In the image below, we illustrate the proposed features and our machine learning steps, including model training and prediction. Each feature extraction step consists of partly manual and automated processes, which will be performed by running various programs locally or on a Hadoop cluster.
To create a ground truth dataset, we need to filter users who have low activity rates. In order to compute activity rates, we employ different user-based metrics, such as the sum of behaviors of a given type, the number of distinct behaviors, the number of distinct queries, as well as computing the rates of the aforementioned activity metrics per day. In addition, we exclude some types of contents which are irrelevant to this task.
For training a prediction model, we need to partition our dataset by taking into account the time dimension. Intuitively, we divide the user behavior dataset into training and testing, where the training set consists of data records prior to a certain time point, and the testing set is composed of data records after this time period. Finally, we split the data into a training set that represents 85% of the original dataset and a testing set that represents 15%.
We employ a set of various prediction models using neural networks. Generally, our model learning pipeline takes a multidimensional input feature vector and produces a probability of success, for a given user and a given push notification. Our baseline prediction model is a logistic regression (LR). We improve upon this LR-based model, with a more advanced model with multiple layers, thus producing deep neural networks, which also include convolutional layers. Such Convolutional Neural Networks (CNNs) stack multiple layers to encode and compress features. CNNs can capture non-linear relationships, thus yielding better classification performance.

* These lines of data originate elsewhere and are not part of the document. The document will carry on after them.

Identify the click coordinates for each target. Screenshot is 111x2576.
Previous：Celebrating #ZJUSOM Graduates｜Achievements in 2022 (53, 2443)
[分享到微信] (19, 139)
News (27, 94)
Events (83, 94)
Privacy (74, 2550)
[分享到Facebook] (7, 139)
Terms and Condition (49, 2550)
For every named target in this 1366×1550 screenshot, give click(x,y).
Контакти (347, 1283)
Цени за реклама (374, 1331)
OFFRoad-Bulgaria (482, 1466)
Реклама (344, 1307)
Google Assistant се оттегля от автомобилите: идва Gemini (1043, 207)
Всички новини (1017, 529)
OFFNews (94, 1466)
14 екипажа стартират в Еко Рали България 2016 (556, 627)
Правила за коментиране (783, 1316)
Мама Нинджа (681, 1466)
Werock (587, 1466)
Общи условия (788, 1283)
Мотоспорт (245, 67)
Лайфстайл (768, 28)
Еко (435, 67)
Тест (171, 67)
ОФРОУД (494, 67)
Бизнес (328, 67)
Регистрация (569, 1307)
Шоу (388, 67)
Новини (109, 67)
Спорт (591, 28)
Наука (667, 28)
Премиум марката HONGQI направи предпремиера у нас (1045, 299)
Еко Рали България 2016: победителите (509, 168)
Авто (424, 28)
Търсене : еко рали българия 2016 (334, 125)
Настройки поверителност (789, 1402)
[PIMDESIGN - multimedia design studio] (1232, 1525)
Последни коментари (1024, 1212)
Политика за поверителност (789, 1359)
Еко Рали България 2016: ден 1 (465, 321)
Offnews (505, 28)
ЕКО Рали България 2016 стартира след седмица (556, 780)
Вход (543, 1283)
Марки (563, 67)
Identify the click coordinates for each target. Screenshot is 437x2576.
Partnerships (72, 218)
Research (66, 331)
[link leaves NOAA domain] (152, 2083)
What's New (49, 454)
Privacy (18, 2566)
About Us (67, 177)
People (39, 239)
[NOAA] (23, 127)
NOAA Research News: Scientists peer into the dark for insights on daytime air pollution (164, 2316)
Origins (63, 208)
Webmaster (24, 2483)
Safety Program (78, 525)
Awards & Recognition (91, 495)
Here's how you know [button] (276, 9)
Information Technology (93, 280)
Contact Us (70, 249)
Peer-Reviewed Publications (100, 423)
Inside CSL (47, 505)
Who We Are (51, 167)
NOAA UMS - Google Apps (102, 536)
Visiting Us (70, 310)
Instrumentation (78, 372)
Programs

The developed prediction model can be applied in several different ways:
- To decide for specific users whether s/he should receive a given push notification.
- To select among a set of curated push notifications of different type and content, to send the one which has the highest likelihood to increase user retention.
- Design push campaigns which maximize the aggregated impact on user engagement over all the targeted user groups.
A possible refinement for this model could be to create different predictors for different push types as they are likely to have different interest distributions, so an ensemble of independent models that tackle each of them might achieve higher performance.